Fig. 2: Device and control parameters optimized for the iSWAP gate.

a Circuit diagram of two fluxonium qubits coupled by a capacitor. Each circuit component corresponds to a term in the Hamiltonian, and we label the components with their energy parameters. The capacitive coupling strength J_C is determined by the capacitance of each qubit and between these two qubits. b Time-dependent part of the control pulse shape. It corresponds to the second term on the right-hand side in Eq. (4).

Some details of the construction of the finite dimensional Hamiltonian are provided in what follows.

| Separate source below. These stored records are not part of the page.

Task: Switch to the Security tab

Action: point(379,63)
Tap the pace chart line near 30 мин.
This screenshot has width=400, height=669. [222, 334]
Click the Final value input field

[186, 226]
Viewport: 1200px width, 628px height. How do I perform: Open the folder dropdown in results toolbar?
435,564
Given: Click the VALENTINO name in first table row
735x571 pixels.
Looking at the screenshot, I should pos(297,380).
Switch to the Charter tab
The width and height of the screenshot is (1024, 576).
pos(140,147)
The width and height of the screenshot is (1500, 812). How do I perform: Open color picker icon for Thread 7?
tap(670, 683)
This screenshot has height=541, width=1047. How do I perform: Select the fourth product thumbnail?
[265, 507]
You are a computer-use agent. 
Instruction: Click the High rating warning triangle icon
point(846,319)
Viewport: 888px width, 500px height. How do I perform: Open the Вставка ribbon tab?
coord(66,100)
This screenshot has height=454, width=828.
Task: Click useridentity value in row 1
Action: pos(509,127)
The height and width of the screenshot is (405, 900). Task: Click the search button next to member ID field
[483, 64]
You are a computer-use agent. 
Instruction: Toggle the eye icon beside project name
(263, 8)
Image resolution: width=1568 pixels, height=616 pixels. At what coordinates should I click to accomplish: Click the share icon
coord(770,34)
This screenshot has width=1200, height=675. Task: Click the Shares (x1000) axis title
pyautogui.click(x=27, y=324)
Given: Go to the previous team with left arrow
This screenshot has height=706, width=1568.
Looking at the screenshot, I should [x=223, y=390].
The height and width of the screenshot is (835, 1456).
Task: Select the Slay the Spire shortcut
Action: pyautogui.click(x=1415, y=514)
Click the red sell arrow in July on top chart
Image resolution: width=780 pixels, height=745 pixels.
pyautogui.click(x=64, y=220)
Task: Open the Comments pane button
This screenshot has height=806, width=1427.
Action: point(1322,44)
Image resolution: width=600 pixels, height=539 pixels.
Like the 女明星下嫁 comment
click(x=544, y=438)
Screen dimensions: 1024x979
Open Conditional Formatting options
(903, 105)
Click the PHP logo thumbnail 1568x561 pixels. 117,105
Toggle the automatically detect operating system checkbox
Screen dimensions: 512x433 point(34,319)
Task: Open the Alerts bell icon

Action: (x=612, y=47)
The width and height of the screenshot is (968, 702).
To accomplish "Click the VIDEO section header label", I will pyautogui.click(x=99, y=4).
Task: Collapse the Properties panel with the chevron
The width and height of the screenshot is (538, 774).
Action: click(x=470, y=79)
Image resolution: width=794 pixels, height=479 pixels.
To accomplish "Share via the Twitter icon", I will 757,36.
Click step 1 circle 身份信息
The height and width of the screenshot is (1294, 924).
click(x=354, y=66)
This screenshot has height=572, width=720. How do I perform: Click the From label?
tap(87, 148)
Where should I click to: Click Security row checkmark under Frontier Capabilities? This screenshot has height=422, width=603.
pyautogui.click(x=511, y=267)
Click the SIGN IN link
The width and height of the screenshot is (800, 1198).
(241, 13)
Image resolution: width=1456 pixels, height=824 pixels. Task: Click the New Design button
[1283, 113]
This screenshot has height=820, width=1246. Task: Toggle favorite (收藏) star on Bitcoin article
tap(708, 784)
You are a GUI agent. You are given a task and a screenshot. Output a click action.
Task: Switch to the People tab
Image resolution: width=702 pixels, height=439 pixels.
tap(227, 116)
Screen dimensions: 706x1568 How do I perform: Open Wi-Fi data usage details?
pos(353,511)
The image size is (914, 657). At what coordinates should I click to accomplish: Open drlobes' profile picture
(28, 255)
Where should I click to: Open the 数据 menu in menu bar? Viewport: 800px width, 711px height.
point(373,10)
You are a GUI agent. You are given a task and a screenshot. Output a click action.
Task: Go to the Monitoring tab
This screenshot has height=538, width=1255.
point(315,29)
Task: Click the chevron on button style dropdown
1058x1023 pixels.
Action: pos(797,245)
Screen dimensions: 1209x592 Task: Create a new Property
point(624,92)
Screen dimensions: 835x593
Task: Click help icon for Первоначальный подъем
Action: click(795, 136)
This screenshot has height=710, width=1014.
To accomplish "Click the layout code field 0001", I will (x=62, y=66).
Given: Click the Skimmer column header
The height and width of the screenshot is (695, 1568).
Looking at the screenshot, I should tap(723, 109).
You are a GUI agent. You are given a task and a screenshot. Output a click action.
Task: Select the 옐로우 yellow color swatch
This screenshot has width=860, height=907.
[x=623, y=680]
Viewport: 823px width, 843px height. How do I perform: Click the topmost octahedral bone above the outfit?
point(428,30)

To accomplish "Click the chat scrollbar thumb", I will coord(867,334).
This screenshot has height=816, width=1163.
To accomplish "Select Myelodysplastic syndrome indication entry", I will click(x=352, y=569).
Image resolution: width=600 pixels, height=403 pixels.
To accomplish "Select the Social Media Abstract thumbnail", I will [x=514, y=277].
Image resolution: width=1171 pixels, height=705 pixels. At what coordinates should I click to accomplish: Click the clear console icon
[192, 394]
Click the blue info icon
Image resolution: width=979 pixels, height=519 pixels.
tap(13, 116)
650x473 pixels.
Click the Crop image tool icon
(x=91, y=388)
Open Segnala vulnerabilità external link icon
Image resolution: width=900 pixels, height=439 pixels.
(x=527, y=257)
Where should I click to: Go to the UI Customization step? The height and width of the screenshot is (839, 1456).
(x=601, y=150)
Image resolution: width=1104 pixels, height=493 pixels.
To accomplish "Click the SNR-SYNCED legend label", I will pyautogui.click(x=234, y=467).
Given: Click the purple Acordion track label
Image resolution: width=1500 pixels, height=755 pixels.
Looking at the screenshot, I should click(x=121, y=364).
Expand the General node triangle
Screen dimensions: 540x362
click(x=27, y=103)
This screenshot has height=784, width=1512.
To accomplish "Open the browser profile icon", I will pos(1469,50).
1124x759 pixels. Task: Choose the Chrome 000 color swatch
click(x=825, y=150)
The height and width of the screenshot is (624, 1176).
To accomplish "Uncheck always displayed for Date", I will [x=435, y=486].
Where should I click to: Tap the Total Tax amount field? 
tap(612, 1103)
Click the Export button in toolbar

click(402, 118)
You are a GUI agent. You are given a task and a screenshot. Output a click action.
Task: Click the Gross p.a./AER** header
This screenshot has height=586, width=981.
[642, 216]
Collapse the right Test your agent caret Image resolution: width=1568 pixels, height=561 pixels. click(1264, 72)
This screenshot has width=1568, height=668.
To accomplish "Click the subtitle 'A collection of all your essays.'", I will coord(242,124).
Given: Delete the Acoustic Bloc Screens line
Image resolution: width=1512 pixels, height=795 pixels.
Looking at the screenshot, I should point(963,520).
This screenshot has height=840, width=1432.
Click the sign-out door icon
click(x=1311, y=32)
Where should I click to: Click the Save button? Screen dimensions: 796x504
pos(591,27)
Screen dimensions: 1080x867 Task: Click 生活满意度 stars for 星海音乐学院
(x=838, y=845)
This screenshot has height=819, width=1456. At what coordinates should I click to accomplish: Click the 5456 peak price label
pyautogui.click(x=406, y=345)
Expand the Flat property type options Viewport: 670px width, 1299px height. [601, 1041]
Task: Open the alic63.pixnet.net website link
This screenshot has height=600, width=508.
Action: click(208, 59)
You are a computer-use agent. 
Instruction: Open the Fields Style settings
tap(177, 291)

We first write the Hamiltonian of the single-qubit fluxonium in the discretized phase basis over a finite range of phase values. To obtain sufficiently accurate low-energy eigenstates for the optimization task, we select the range to be φ ∈ [−5π, 5π] and the number of basis points to be n_basis = 400.

We select the average fidelity to be the objective function. The leakage is small for the iSWAP gate scheme, and the optimized results have a leakage smaller than 10⁻⁴. Therefore, it is a good approximation to compute the fidelity based on the truncated 4 × 4 unitary matrix. However, there are usually single qubit phases accumulated during the implementation of the gate, and we can compensate for these phases at a very low cost²⁶. Therefore, we will use a modified average fidelity F_m(U) with phase compensation included (see Supplementary Note IV). We include other terms in the total objective function, and the exact forms of these terms will be given in Supplementary Note V. First, we include a penalty P_decoh which roughly estimates the infidelity caused by the decoherence of T₁ and T₂. We will not pursue an accurate decoherence model as it varies drastically for different experimental setups. Instead, all the losses listed in ref. ²⁷ have closed-form expressions that allow us to compute their gradients straightforwardly. In practice, we usually go through a few iterations of experimental testing for one chip design. So in the later iterations, we can optimize based on the decoherence model measured in the earlier iterations. Another two penalties we include are P_fDiff and P_zz. P_fDiff discourages the 0 ↔ 1 frequencies of the two fluxonium qubits from being too close. P_zz prevents the ZZ-crosstalk from being too large when both fluxonium qubits are at their sweet spots. Both P_fDiff and P_zz are useful for realizing single qubit gates including the idling gate with low crosstalk errors. The last one is P_fm, which forces the fluxonium parameters to be realistic for fabrication. In total, we set the objective function for minimization to be

$$O=\ln (1-{F}_{{{{\rm{m}}}}}(U)+{P}_{{{{\rm{decoh}}}}}+{P}_{{{{\rm{fDiff}}}}}+{P}_{{{{\rm{zz}}}}}+{P}_{{{{\rm{fm}}}}}).$$

(5)

Another desired feature of the iSWAP gate scheme is robustness against control errors. Here, we demonstrate how we can improve the robustness of the gate fidelity F_m(U) with respect to the amplitude parameter φ_p in Eq. (4). To do this, we set \({{{\Delta }}\vec{c}_{1,2}}=(\pm {{\Delta }}{\varphi }_{{{{\rm{p}}}}},0,\ldots ,0)\), i.e., all the control parameters in \({{{\Delta }}\vec{c}_{1,2}}\) other than φ_p are set to 0. Then, we can construct the robustness objective function O_avg from O according to Eq. (15). We use the Adam optimizer²⁸ to minimize the objective functions O and O_avg. For the initial condition and optimizer hyperparameters listed in Supplementary Note V, the objective functions during optimization are shown in Fig. 3, and the comparison of the result’s robustness is shown in Fig. 4. As shown in Fig. 4, the parameters \({\vec{p}}_{{{{\rm{avg}}}}}\) obtained by optimizing O_avg are indeed more robust with respect to the errors in φ_p compared to \(\vec{p}\) obtained by optimizing O, and the minimum is lower. The latter effect was unintended. Retrospectively, due to the change of the objective function, \({\vec{p}}_{{{{\rm{avg}}}}}\) escaped the local minimum of \(\vec{p}\).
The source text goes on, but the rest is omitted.